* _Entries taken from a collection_

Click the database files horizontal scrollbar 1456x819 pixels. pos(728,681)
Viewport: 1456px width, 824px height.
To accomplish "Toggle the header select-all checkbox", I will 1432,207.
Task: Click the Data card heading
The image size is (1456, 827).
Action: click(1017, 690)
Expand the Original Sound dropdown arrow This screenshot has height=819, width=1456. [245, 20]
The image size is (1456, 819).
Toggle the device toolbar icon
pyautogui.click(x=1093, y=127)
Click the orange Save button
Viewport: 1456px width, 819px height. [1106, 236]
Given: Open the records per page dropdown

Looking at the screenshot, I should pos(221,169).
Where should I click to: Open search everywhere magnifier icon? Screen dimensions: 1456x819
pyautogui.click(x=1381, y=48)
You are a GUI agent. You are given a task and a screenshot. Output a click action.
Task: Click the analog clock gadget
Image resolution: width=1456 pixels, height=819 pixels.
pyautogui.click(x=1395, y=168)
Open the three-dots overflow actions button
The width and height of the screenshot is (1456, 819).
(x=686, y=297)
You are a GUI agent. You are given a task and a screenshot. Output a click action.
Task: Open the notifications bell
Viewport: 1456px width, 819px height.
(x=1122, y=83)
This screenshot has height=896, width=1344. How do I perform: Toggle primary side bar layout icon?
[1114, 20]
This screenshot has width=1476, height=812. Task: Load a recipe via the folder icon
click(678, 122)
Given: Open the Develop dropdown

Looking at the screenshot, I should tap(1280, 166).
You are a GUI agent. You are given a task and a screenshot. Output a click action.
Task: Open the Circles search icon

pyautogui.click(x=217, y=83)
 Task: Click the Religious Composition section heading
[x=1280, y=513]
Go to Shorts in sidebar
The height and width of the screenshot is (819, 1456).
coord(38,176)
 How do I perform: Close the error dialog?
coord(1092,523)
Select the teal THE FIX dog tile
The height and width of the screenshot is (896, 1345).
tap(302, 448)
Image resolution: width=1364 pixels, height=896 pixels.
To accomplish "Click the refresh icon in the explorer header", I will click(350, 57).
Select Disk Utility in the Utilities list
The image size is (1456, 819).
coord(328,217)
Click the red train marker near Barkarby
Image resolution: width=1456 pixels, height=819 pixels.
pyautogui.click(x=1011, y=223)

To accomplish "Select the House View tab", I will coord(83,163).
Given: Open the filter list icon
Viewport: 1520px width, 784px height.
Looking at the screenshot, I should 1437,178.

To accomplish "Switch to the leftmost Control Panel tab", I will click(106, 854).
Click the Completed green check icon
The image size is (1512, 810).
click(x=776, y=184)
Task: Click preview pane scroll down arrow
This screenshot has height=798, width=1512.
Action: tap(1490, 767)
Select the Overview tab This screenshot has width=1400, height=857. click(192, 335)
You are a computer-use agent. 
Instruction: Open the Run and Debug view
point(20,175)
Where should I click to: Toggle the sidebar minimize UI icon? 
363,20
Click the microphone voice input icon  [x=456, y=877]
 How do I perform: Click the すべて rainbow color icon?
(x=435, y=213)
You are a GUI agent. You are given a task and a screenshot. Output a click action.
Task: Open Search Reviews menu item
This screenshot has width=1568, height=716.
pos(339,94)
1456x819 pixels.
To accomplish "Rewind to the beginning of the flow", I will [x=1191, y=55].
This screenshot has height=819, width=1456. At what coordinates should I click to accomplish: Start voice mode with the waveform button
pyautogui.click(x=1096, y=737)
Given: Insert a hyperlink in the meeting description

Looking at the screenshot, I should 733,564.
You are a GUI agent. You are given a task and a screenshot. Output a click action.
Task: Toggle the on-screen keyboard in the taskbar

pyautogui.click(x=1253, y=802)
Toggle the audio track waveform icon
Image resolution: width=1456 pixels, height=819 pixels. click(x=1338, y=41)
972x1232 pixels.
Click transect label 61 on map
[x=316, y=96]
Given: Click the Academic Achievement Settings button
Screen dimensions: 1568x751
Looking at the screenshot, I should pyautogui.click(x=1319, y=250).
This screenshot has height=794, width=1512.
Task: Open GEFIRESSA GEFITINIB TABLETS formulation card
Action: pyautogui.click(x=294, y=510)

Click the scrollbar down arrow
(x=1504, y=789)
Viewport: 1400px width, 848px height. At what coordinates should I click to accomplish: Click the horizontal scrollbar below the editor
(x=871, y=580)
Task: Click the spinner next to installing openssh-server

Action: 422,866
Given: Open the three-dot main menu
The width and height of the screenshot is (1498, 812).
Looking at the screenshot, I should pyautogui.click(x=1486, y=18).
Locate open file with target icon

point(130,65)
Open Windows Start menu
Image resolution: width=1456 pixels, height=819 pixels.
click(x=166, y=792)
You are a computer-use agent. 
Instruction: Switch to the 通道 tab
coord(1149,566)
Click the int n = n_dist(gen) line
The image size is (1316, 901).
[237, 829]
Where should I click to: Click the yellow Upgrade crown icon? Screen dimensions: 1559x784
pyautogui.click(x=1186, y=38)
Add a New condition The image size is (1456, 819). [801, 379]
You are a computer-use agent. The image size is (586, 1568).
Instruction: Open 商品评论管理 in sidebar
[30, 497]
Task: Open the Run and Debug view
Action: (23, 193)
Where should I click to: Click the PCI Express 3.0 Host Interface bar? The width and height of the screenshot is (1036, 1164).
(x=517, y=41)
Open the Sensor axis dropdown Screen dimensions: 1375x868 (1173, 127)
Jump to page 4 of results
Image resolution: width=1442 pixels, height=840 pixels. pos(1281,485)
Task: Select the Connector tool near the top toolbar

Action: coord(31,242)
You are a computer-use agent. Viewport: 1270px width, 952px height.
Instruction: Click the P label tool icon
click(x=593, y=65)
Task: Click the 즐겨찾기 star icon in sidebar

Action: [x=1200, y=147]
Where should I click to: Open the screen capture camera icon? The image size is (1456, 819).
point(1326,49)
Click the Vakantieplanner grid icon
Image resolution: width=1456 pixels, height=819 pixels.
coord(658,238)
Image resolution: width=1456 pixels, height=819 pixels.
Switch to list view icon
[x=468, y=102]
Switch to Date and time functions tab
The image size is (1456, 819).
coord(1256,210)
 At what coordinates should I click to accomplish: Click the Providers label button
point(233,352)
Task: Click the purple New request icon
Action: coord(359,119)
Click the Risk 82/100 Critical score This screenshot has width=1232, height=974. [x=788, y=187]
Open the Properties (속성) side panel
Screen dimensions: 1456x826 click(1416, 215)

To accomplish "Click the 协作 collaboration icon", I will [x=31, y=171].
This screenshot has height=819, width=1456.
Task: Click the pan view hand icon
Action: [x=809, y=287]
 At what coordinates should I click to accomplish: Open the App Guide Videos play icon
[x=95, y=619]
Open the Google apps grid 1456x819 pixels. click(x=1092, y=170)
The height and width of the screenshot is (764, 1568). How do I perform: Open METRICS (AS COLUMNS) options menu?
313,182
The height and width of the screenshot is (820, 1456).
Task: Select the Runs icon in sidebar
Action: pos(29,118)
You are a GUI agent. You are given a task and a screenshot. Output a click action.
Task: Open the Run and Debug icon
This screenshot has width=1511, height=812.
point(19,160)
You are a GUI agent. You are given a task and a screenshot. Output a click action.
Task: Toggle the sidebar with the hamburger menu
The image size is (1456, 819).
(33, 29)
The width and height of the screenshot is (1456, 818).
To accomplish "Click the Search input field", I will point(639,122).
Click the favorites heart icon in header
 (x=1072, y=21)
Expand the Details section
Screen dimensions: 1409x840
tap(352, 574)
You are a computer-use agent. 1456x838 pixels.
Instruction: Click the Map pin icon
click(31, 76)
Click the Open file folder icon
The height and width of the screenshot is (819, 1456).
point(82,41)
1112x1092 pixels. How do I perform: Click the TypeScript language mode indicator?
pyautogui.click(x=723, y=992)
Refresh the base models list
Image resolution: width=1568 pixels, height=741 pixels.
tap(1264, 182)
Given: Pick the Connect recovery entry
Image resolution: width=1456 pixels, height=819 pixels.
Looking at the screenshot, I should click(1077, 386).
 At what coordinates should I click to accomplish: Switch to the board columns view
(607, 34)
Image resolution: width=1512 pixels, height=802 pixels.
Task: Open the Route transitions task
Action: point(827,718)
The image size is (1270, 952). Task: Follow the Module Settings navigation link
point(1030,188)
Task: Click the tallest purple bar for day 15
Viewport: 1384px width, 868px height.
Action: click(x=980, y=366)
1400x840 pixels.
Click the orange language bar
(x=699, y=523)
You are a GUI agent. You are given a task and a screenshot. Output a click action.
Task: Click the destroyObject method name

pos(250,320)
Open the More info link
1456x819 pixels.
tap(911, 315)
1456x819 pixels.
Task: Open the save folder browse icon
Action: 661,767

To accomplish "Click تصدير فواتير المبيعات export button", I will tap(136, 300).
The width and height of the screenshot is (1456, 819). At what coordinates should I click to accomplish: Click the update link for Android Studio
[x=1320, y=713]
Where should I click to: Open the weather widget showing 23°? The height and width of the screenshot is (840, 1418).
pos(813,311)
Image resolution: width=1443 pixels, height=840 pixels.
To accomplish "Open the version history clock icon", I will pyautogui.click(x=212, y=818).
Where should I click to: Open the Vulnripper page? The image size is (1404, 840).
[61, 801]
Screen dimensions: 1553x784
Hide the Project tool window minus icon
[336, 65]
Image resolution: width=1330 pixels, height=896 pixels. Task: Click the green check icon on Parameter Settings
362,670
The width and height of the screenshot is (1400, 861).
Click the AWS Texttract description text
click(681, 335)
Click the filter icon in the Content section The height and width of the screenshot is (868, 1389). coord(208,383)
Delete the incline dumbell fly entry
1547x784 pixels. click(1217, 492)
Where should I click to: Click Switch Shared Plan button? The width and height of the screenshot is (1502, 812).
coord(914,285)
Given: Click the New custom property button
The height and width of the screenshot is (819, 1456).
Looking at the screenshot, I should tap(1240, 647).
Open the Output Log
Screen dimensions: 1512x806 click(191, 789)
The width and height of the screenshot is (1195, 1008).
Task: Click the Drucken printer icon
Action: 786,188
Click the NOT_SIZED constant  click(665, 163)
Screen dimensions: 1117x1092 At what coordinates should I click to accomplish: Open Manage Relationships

* _What the task requires_
From the entries above, work out how many lines include "grid"; the number is the only answer wanted.

* _Solution to this exercise_
2